Week 9
JWT Review
Quiz 7: JWT Authentication 15 mins
There will be a quiz today. It will be worth 2% of your final grade.
Assignment Reminder
Assignment 3 - Authentication - is due before next week's class.
Agenda
- AMA (10 mins)
- Quiz (10 mins)
- A little more JWT (20 mins)
- Review Assingment 3 (5 mins)
- Lab Time
JWT Review
Is the payload data in a JWT securely encrypted?
No. It is a simple hash that can be easily decoded and not suitable for transmitting sensitive information. However, the token is cryptographically signed, so we can be sure that it has not been altered in any way.Can a JWT be revoked?
No. Once issued, a JWT cannot be revoked. It can be set with a short expiry time to limit the risk of a token being compromised.How to set an expiry limit for the token?
Token Expiration (exp claim)
The standard for JWT defines an exp
claim for expiration. The expiration is represented as a standard timestamp, meaning an integer value in seconds since 1970-01-01T00:00:00Z UTC.
Suppose we want to set the token to expire in one hour. It can be set directly with a manual calculation as part of the payload.
jwt.sign(
{
exp: Math.floor(Date.now() / 1000) + 60 * 60,
user: { _id }
},
'secret'
)
Remember
The Date.now()
method returns the current time as a timestamp in milliseconds.

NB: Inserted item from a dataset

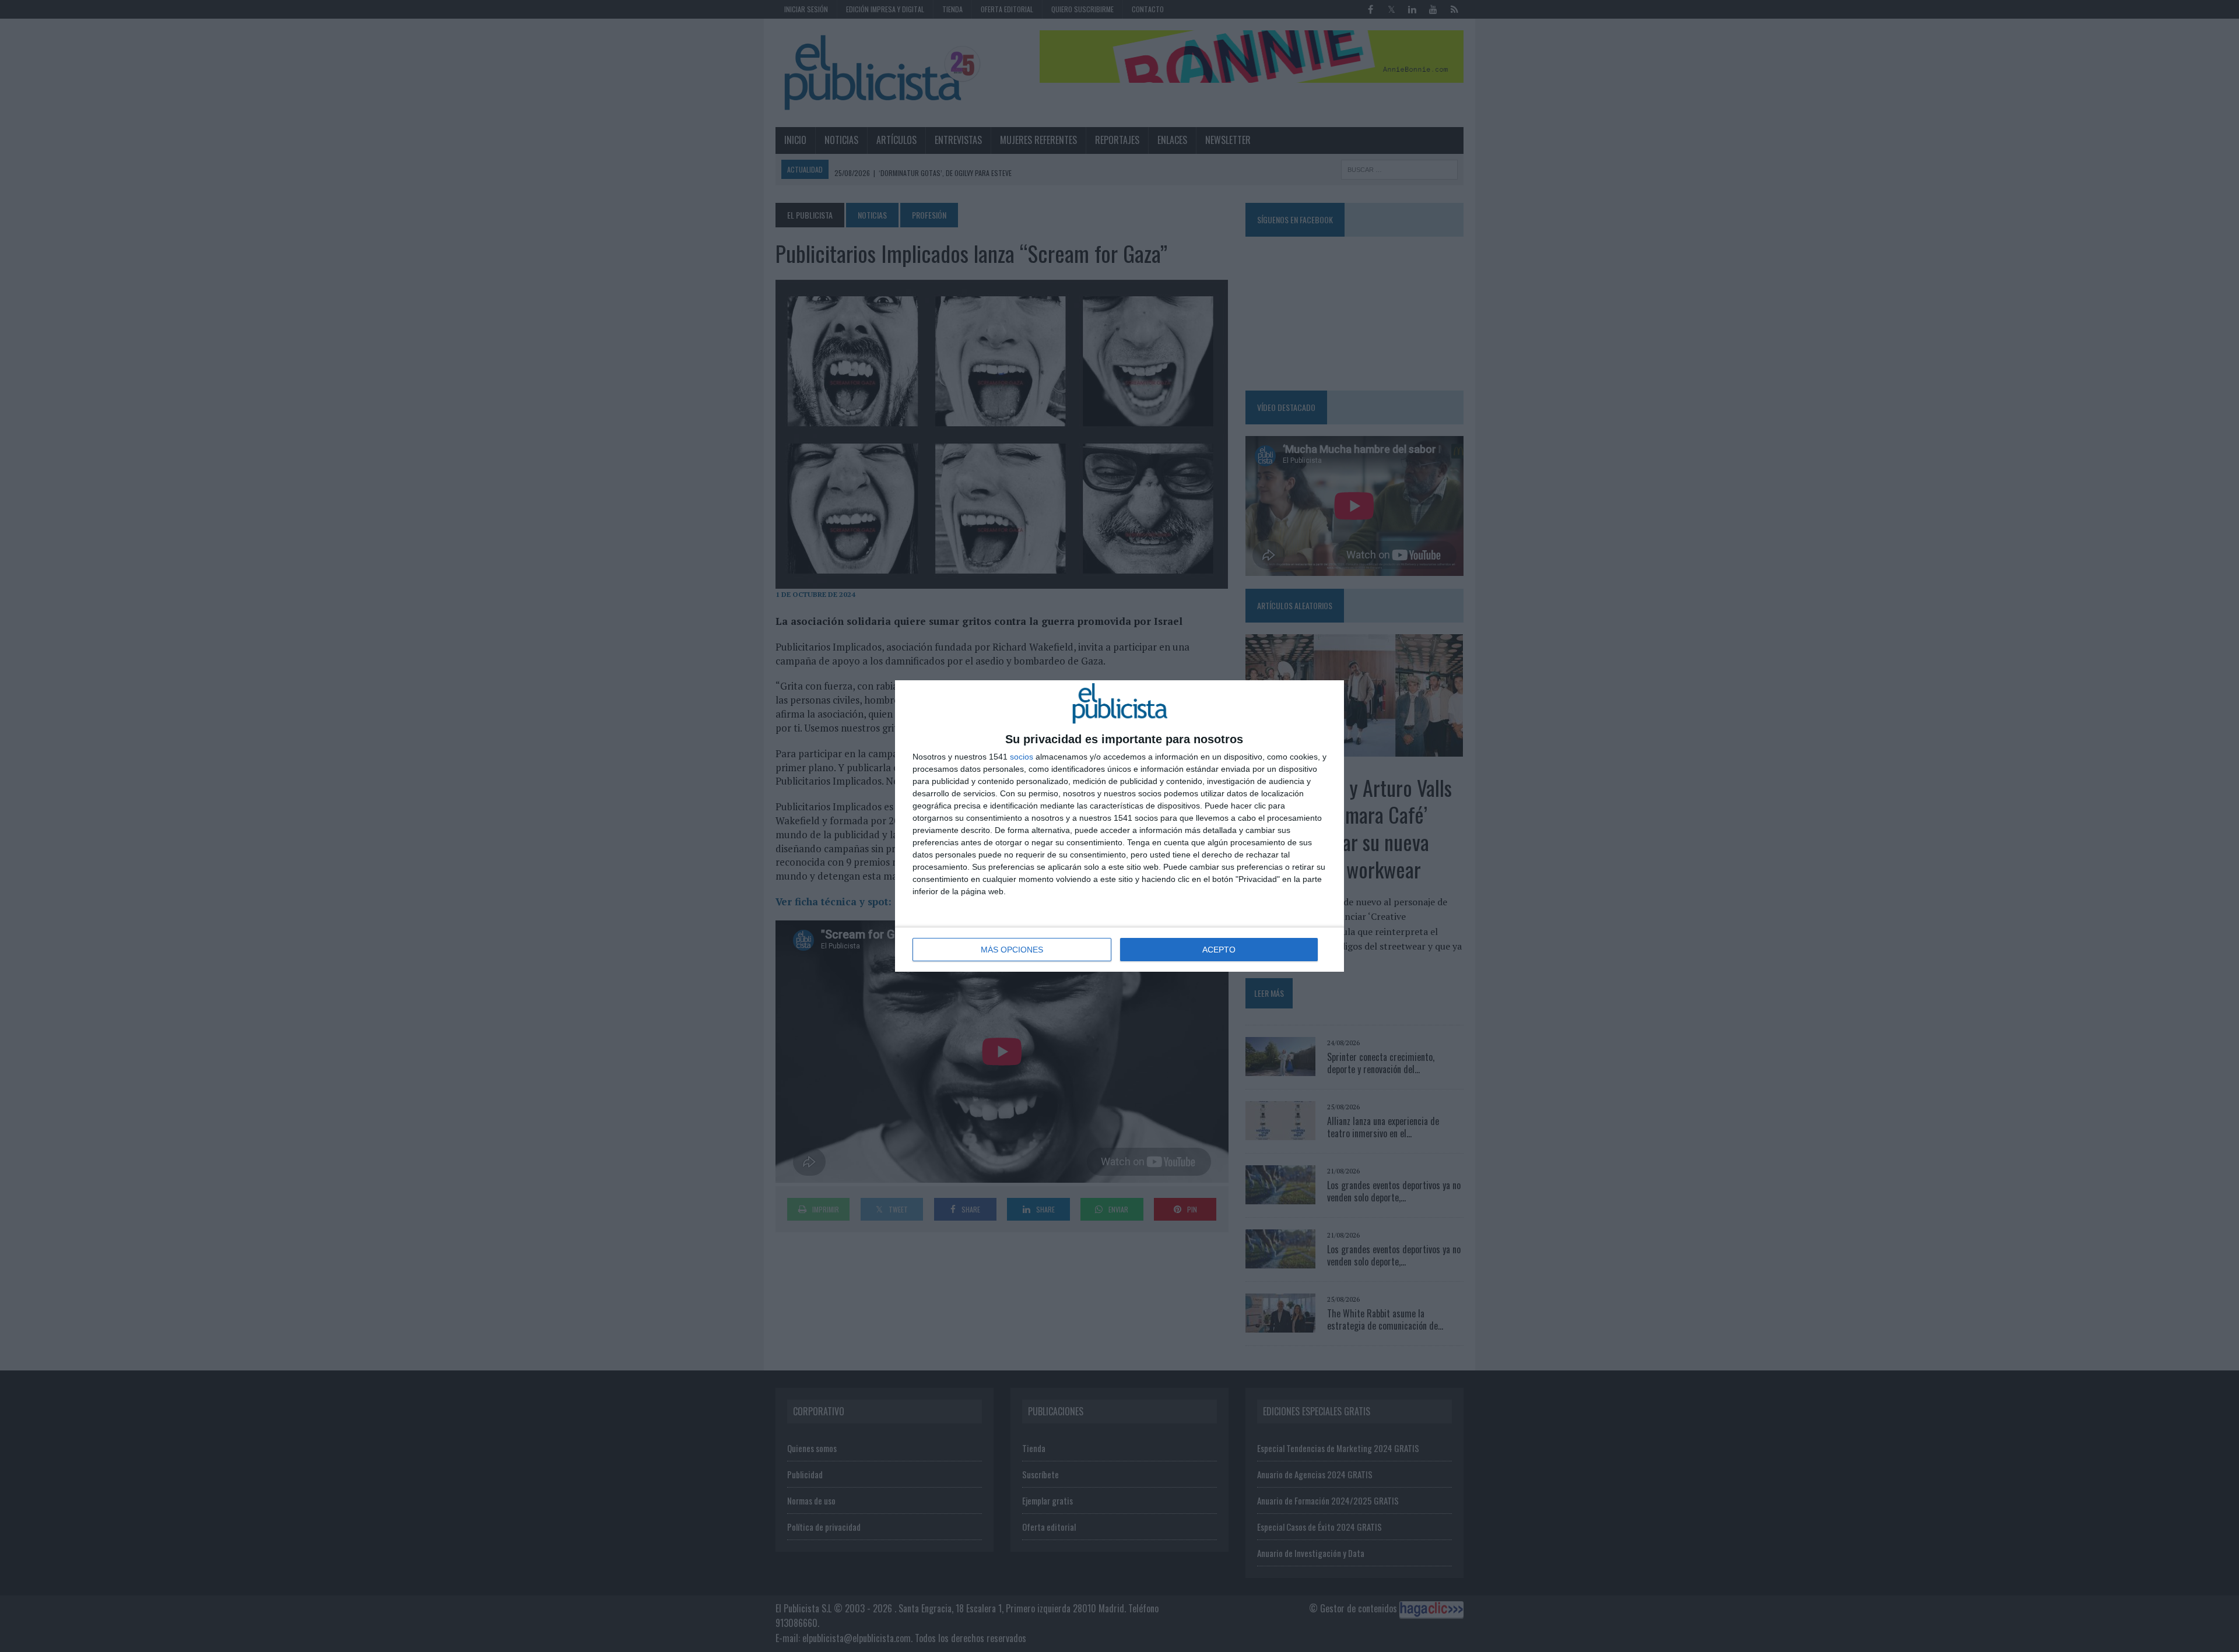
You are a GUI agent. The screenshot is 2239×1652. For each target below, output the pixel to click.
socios (1021, 757)
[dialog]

Or, the expiration property can be set with a helper function in the jsonwebtoken
library by setting just the relative future value in the options object.
jwt.sign(
{ user: { _id } }, // payload
'secret', // secret encryption key
{ expiresIn: '1h' } // options object
)
For next week
Before next week's class, please read these additional online resources.
Quiz
There will be a short quiz next class. The questions could come from any of the material referenced above.